It does not matter where you live on this planet, unless your budget is multi millions of pounds, you will always have a compromise. But how do you stop that from annoying you and affecting your state of mind. I don’t know about the rest of the world only how I feel and how I respond to things. You see, I have a do mentality. Not a do later mentality. I have been called ‘the dream maker’ before now. Because for sure I love, oh so dearly love to make people happy. But not so much feel happy but to make them feel like their dream has been fulfilled.

Yet I found myself upset, a consequence it would seem of me having a certain standard.

I put my shopping down on the side and our friend who always comes on a Friday; asked if I was ok. I could not say yes and explained how I was feeling and how frustrated I felt. That I could not shake how I felt off. I was shocked at her response. “I was in cloud cookoo land she said. No one will live up to your standards, no one one in life should expect someone to. Instead we should just love what someone chooses to be. Unconditional love you might think, otherwise known as ‘Agape’

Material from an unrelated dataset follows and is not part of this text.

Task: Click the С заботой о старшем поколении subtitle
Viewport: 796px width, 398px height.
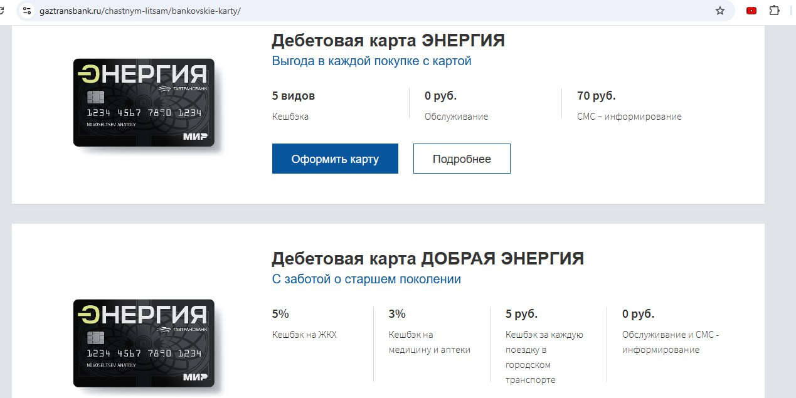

To accept what I can’t control is a new way of living for me, it’s different and requires change on my part. My blog that your reading has always been there to encourage others, yet I find myself every time I write being encouraged myself. But this post is particularly life changing. Because it means acceptance, acceptance of a situation and another’s actions.

People think I am the black sheep of our family, and possibly even a scape goat. But that’s not my fault, what is my fault is not accepting what I cannot change. I have found myself trying to change opinions, instead of accepting what people do. It’s caused me great turmoil in my life but for sure feel that my new way I will now learn of acceptance, and not trying to change what’s outside of my control will give me peace. Rest and possibly even lower my stress levels. Perhaps even lengthening my life. It makes me wonder how many other parts of my life I will be able to introduce this into. After all my dogs just accept me, they love me for who I am. They don’t want me to change, but I wonder if they would have a better life living a life of acceptance.

“Be the person your dog thinks you are”

Jesus loves us just the way we are, but to much to let us stay that way. Do you love yourself enough to change the way you deal with things in your mind. I know I do, and I am very pleased I have a friend that feels she can be honest with me.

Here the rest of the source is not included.